Indeks Harga Saham Gabungan (IHSG) babak belur seiring dengan global market meltdown yang melanda bursa saham berbagai negara lain di seluruh dunia. Rekor IHSG hari ini (12 Maret 2020) bahkan sudah mencapai 4,895.75, terendah sejak pertengahan tahun 2016. Investor saham ramai-ramai cut loss dan melikuidasi portofolio masing-masing karena ketakutan terhadap kemungkinan semakin memburuknya situasi apabila dunia memasuki resesi akibat wabah virus Corona tahun ini.
Dalam situasi seperti ini, muncul pertanyaan tentang apakah himbauan nabung saham yang dikampanyekan oleh BEI dan OJK selama beberapa tahun ini masih relevan? Bukankah para investor yang nabung saham itu sekarang mengalami kerugian besar-besaran?
Nabung saham adalah aktivitas membeli saham secara bertahap dan rutin dengan target profit jangka panjang (lebih dari 5 tahun). Setiap kurun waktu tertentu, investor membeli saham dalam nilai rupiah konstan. Hal ini memungkinkan investor untuk mengoleksi saham dengan harga rata-rata jangka panjang, terlepas dari prediksi naik atau turunnya harga saham tersebut. Teknik ini disebut juga Dollar Cost Averaging.
Bayangkan seandainya harga saham tertentu berfluktuasi antara 1000 – 1200 – 1100 – 900 selama empat bulan beruntun. Investor yang membeli saham pada salah satu waktu saja, maka akan memperoleh harga saham murah (jika prediksi tepat) atau mahal (jika salah prediksi). Sebaliknya, investor yang nabung saham dengan mencicil beli setiap bulan, maka akan memperoleh harga rata-rata yang lebih bagus untuk target keuntungan jangka panjang.
Sejalan dengan basis praktek nabung saham tersebut, maka investor sebenarnya bisa saja memilih untuk tidak mengutak-atik portofolio sama sekali selama masa krisis bursa ini. Lanjutkan saja nabung saham terus selama harga-nya turun, karena ini justru peluang bagi kita untuk menurunkan rata-rata harga saham koleksi. Akan tetapi, ada tiga hal yang perlu diingat jika ingin melanjutkan nabung saham:
- Pastikan saham-saham pilihan merupakan terbitan emiten yang tangguh dalam jangka panjang.

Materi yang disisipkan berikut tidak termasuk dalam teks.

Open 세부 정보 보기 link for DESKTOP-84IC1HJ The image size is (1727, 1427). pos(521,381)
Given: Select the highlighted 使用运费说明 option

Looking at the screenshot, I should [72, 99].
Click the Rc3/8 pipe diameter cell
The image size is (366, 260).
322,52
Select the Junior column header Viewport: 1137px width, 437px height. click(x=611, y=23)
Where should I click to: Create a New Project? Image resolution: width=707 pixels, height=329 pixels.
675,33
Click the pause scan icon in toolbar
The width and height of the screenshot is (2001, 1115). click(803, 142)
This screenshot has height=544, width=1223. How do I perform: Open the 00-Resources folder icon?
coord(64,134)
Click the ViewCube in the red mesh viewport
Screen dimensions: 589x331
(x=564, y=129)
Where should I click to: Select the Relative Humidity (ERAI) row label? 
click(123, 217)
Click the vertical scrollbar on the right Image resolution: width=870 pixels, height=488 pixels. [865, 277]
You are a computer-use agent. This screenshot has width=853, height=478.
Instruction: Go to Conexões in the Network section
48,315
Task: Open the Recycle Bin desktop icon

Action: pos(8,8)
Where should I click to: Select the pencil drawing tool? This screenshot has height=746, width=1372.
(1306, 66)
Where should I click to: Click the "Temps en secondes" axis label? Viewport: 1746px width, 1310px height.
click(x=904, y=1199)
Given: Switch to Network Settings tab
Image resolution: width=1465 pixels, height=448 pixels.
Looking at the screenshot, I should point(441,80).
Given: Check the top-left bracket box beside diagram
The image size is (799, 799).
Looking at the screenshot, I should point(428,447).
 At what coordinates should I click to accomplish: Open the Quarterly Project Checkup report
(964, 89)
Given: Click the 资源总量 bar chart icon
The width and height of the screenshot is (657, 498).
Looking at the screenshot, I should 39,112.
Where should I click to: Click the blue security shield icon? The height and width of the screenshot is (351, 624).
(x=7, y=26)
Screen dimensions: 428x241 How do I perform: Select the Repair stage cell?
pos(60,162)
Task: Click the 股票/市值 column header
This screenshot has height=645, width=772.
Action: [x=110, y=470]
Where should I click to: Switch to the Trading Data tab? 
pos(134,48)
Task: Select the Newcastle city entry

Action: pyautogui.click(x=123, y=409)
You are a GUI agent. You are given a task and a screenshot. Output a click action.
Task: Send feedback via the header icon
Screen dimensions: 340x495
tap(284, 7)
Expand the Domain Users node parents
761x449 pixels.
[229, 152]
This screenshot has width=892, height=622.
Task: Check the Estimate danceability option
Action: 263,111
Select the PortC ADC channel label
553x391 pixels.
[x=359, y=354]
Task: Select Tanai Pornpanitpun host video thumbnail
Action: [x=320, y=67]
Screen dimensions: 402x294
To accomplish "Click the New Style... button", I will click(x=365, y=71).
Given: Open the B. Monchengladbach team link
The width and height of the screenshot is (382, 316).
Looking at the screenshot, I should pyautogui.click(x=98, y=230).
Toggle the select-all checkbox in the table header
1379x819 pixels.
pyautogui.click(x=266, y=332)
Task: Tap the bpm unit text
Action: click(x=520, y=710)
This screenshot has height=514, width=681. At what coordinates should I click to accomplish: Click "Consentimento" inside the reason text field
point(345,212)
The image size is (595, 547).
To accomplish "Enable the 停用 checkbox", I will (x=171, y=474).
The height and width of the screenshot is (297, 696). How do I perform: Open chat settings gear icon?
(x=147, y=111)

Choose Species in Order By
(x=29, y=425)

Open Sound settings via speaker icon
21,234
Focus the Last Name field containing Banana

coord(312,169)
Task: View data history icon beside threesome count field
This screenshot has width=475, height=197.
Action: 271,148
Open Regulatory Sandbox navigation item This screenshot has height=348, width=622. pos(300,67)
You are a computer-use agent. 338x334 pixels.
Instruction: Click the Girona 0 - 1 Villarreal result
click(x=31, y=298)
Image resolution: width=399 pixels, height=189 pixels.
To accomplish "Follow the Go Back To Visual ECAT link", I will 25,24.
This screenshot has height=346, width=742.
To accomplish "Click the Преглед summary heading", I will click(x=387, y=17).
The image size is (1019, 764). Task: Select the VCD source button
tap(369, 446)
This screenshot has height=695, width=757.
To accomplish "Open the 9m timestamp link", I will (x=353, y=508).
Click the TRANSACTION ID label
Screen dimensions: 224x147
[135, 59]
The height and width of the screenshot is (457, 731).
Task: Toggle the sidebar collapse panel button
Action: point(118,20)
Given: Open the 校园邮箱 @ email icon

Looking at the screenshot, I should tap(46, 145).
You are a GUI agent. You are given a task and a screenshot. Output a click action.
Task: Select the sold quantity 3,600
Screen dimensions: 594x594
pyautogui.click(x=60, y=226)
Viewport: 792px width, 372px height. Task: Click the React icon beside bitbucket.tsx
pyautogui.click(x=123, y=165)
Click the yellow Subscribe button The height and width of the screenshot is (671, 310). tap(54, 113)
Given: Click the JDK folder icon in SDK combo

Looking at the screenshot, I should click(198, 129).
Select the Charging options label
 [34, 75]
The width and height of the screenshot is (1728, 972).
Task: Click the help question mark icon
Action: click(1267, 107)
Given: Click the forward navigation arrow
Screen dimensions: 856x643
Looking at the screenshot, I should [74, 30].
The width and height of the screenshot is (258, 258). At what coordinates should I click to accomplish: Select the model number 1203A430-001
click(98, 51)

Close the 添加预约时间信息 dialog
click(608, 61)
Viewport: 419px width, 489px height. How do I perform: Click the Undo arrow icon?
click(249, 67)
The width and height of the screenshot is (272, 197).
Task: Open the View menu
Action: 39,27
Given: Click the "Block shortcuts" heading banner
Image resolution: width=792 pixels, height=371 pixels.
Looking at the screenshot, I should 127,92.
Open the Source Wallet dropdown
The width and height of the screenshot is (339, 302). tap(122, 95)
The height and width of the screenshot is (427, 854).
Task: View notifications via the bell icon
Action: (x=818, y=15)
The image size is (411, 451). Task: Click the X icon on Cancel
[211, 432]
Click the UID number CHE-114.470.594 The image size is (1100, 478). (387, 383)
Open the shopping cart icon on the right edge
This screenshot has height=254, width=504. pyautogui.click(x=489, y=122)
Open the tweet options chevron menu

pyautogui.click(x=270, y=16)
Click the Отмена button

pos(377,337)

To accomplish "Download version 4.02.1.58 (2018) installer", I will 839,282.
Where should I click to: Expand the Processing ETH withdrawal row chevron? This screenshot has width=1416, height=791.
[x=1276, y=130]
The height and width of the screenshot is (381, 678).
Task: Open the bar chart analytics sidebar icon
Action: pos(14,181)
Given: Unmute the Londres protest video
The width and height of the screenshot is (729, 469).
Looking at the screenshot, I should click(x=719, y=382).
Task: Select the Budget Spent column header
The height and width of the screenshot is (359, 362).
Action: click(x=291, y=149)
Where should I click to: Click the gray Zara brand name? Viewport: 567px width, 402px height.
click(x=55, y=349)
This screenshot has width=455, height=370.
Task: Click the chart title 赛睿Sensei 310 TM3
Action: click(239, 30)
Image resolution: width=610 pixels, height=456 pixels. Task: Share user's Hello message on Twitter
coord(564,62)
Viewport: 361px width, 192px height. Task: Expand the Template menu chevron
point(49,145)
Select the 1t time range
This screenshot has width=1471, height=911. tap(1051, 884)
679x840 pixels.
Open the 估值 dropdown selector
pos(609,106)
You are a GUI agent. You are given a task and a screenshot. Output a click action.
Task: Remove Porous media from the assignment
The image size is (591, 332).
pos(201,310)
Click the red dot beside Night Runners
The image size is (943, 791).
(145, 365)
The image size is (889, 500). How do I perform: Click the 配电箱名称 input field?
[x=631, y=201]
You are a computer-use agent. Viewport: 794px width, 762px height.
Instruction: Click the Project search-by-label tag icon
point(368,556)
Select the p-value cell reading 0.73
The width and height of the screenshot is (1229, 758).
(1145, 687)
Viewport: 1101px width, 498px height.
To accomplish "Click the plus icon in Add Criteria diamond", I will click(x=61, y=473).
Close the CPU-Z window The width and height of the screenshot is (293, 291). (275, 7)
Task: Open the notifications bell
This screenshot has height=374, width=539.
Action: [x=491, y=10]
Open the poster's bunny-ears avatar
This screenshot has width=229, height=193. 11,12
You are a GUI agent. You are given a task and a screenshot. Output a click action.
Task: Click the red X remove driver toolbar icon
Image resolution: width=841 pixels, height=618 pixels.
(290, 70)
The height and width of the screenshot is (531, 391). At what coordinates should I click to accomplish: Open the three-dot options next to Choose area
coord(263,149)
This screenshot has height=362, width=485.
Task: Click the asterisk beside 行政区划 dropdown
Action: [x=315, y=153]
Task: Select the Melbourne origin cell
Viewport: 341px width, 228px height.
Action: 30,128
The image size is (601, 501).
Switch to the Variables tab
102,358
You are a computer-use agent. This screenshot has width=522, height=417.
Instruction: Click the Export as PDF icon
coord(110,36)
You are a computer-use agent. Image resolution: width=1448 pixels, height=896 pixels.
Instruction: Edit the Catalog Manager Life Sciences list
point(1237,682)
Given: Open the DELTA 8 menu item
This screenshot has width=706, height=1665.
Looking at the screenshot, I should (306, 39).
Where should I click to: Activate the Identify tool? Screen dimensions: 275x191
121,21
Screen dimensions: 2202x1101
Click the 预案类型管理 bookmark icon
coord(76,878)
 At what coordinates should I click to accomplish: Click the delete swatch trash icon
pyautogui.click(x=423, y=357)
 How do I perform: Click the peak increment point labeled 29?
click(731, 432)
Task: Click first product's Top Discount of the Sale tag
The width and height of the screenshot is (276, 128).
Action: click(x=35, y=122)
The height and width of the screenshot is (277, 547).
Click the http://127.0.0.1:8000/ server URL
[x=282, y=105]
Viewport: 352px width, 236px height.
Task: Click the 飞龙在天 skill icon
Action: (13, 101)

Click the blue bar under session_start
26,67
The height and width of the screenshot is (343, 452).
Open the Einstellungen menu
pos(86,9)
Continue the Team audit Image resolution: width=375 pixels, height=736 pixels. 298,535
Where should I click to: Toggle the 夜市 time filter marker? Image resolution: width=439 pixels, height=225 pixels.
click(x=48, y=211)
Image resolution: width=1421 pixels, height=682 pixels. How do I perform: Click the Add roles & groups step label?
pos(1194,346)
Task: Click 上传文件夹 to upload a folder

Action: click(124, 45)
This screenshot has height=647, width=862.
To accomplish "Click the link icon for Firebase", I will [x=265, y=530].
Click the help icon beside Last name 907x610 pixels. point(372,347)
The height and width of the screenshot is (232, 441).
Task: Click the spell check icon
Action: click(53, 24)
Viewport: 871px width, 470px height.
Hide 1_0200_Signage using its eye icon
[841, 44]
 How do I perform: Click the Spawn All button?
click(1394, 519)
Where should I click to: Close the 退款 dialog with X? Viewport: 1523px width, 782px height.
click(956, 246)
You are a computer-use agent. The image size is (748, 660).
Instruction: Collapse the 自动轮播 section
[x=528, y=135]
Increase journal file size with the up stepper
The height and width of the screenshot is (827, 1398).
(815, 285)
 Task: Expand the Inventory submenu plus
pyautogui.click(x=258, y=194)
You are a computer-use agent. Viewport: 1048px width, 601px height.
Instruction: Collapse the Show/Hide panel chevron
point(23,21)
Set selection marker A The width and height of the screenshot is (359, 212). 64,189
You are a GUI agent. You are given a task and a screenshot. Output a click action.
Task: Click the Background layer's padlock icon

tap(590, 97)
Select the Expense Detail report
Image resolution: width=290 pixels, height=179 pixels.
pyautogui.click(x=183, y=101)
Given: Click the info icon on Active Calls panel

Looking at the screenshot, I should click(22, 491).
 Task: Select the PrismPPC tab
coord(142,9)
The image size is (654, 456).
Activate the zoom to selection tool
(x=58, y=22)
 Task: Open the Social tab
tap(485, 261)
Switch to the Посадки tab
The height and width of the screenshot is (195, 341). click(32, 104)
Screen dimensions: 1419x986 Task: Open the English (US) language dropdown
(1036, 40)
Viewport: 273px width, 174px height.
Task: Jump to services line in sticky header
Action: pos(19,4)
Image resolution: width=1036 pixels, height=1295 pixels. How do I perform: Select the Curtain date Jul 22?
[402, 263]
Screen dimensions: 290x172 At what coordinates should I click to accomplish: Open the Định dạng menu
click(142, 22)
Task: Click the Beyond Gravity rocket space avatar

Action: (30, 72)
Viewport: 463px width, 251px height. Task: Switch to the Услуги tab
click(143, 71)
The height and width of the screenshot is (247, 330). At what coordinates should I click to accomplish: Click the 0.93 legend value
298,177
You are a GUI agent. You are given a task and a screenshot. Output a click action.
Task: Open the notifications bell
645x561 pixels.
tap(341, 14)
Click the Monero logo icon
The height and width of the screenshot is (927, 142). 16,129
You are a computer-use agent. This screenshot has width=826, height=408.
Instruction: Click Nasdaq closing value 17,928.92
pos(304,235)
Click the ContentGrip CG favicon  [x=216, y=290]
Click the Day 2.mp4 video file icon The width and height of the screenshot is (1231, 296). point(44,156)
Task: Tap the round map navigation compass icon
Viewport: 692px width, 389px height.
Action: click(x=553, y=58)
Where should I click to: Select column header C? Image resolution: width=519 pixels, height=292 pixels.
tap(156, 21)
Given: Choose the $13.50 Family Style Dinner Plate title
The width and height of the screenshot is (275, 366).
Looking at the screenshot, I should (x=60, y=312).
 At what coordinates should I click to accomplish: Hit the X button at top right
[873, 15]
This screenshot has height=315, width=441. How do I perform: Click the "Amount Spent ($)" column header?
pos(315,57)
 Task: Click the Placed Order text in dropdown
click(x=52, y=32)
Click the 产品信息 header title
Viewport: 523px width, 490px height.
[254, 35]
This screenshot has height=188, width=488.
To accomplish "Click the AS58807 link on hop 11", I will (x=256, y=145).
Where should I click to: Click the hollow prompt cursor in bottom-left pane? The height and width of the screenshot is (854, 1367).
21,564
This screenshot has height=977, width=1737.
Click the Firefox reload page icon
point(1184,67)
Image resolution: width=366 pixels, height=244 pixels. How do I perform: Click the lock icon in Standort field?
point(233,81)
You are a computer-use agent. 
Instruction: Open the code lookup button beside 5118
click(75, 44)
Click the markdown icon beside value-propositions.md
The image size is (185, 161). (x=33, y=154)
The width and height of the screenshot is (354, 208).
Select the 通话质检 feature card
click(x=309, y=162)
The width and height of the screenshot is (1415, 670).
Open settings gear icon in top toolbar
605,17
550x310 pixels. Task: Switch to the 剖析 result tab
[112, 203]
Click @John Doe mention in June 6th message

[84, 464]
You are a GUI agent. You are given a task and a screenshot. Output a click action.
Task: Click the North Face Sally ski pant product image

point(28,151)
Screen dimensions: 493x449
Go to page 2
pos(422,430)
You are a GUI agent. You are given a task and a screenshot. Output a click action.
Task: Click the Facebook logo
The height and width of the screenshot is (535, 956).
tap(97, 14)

Misalnya saham-saham perusahaan yang mendominasi di bidangnya (SMGR, TLKM), perusahaan blue chip top (UNVR, BBRI), atau perusahaan yang rutin membagi dividen dengan dividend yield tinggi.
- Pastikan manajemen perusahaan punya kemampuan memadai untuk menanggulangi kondisi perekonomian nasional dan global yang semakin menantang.
- Pastikan punya persediaan cash memadai untuk menghadapi probabilitas resesi ekonomi kelak. Jangan sampai nantinya terpaksa melakukan cut loss pada harga lebih buruk hanya karena tak punya uang lagi untuk membayar cicilan kredit atau uang sekolah anak.
Apabila investor tidak bisa memenuhi ketiga syarat di atas, maka sebaiknya stop dulu aktivitas nabung saham. Lanjutkan nabung saham lagi setelah situasi membaik dan probabilitas resesi global memudar.